Element lookup material:
—————

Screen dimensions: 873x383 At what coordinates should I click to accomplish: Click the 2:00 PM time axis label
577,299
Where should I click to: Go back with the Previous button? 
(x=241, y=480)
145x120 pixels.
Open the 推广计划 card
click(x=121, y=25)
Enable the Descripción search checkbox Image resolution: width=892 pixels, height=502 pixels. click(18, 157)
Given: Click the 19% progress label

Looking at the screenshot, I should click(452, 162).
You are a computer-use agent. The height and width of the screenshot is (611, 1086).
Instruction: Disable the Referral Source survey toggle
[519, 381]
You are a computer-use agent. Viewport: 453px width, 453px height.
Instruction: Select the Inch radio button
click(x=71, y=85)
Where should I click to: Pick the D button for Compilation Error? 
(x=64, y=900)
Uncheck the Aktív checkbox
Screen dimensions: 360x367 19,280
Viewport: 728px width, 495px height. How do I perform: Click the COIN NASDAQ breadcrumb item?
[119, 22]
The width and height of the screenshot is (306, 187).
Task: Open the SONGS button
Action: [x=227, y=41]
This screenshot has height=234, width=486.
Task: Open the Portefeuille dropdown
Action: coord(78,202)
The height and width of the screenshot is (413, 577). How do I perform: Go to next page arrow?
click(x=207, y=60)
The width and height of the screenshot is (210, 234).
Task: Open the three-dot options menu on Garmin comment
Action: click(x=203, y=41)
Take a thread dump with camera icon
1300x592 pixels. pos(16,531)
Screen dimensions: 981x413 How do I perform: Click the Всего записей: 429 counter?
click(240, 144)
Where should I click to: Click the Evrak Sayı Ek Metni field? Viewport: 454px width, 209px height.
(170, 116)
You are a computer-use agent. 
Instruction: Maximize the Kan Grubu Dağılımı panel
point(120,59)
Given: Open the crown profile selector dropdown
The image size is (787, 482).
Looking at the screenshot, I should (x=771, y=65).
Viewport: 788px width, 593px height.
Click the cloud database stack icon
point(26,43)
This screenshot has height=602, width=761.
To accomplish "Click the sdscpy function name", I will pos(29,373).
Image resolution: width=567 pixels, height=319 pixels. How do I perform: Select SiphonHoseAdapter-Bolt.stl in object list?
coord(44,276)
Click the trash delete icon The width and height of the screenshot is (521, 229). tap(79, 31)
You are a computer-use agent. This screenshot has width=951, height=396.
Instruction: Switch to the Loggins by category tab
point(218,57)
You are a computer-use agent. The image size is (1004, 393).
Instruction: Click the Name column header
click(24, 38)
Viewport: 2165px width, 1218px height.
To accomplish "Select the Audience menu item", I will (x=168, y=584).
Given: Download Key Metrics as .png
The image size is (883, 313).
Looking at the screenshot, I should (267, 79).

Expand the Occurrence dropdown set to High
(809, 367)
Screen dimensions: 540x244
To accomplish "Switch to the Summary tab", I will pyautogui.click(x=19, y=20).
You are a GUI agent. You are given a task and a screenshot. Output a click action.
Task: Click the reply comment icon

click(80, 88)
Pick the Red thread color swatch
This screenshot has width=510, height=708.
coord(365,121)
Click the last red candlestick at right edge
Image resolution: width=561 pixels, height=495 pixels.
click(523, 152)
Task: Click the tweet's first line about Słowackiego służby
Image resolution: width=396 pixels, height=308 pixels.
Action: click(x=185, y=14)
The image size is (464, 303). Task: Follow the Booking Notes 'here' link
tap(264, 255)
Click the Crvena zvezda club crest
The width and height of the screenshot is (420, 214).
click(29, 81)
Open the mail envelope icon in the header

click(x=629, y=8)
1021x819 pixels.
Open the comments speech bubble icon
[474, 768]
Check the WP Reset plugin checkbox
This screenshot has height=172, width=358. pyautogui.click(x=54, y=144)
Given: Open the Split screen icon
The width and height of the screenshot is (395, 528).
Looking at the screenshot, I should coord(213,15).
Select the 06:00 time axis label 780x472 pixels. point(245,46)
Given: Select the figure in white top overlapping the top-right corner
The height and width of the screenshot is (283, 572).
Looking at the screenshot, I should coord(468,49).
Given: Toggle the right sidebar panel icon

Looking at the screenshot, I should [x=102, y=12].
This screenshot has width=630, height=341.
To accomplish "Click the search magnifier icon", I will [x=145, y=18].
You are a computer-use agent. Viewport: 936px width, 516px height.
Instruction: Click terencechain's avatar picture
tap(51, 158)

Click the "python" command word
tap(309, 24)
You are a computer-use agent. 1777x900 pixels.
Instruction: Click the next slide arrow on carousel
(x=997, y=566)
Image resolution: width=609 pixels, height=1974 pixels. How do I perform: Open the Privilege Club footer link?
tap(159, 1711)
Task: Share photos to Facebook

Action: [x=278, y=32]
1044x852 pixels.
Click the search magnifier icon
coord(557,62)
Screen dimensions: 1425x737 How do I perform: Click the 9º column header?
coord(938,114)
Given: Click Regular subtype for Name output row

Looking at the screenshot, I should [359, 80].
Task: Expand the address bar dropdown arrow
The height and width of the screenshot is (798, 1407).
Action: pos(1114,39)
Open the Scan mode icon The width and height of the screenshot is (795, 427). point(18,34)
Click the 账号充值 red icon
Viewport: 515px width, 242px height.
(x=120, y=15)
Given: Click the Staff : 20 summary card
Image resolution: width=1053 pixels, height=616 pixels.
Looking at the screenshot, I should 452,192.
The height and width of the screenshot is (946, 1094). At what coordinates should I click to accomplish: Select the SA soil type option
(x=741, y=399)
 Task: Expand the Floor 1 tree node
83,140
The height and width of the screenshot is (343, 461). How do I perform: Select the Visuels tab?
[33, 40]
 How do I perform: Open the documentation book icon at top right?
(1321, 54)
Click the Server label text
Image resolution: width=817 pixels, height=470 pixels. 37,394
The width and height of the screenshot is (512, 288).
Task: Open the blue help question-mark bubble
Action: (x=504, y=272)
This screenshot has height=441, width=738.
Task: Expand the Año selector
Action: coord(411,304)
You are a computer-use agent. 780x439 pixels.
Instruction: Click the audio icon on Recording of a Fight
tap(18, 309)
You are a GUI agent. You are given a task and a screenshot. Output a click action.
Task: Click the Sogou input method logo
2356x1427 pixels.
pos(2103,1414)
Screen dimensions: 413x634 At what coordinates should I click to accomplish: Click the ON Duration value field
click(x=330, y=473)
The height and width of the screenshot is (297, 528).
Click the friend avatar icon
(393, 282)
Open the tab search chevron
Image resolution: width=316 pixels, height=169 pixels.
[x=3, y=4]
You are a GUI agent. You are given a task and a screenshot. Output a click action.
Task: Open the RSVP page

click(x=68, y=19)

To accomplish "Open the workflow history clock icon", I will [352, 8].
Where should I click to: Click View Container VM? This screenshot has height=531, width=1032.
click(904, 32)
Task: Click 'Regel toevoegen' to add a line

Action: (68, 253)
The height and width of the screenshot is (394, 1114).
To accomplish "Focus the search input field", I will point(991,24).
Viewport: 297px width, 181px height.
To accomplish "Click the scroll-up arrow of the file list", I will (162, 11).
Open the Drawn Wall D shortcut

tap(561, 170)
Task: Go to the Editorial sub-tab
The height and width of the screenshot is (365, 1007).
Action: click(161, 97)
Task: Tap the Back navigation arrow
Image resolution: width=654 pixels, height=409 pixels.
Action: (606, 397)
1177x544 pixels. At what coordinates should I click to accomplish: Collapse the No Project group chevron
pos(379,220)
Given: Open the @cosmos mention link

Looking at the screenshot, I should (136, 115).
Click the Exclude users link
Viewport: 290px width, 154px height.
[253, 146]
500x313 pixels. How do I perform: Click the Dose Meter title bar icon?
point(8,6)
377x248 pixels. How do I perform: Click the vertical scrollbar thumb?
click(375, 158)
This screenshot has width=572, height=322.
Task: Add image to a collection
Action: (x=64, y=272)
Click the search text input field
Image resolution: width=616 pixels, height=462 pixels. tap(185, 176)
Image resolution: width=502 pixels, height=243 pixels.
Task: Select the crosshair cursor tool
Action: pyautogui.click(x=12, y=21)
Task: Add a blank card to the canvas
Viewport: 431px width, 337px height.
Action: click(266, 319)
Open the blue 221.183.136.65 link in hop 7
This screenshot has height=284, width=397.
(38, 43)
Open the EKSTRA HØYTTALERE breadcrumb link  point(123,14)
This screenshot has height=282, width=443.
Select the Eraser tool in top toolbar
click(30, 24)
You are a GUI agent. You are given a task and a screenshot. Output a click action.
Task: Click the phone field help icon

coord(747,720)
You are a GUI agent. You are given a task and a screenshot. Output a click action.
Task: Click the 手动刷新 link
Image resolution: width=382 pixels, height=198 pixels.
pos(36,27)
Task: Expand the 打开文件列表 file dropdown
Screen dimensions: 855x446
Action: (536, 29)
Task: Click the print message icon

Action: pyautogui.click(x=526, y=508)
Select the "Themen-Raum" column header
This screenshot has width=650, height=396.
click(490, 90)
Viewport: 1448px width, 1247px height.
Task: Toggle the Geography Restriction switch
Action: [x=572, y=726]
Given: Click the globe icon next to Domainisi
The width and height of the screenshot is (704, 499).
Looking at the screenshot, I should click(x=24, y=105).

—————

** What is required **
Return the lines of the material above exactly as they appear, starting at the line containing "Given: Click Regular" and ending at the line containing "Action: coord(411,304)", with both of those lines included.

** Written solution **
Given: Click Regular subtype for Name output row

Looking at the screenshot, I should [359, 80].
Task: Expand the address bar dropdown arrow
The height and width of the screenshot is (798, 1407).
Action: pos(1114,39)
Open the Scan mode icon The width and height of the screenshot is (795, 427). point(18,34)
Click the 账号充值 red icon
Viewport: 515px width, 242px height.
(x=120, y=15)
Given: Click the Staff : 20 summary card
Image resolution: width=1053 pixels, height=616 pixels.
Looking at the screenshot, I should 452,192.
The height and width of the screenshot is (946, 1094). At what coordinates should I click to accomplish: Select the SA soil type option
(x=741, y=399)
 Task: Expand the Floor 1 tree node
83,140
The height and width of the screenshot is (343, 461). How do I perform: Select the Visuels tab?
[33, 40]
 How do I perform: Open the documentation book icon at top right?
(1321, 54)
Click the Server label text
Image resolution: width=817 pixels, height=470 pixels. 37,394
The width and height of the screenshot is (512, 288).
Task: Open the blue help question-mark bubble
Action: (x=504, y=272)
This screenshot has height=441, width=738.
Task: Expand the Año selector
Action: coord(411,304)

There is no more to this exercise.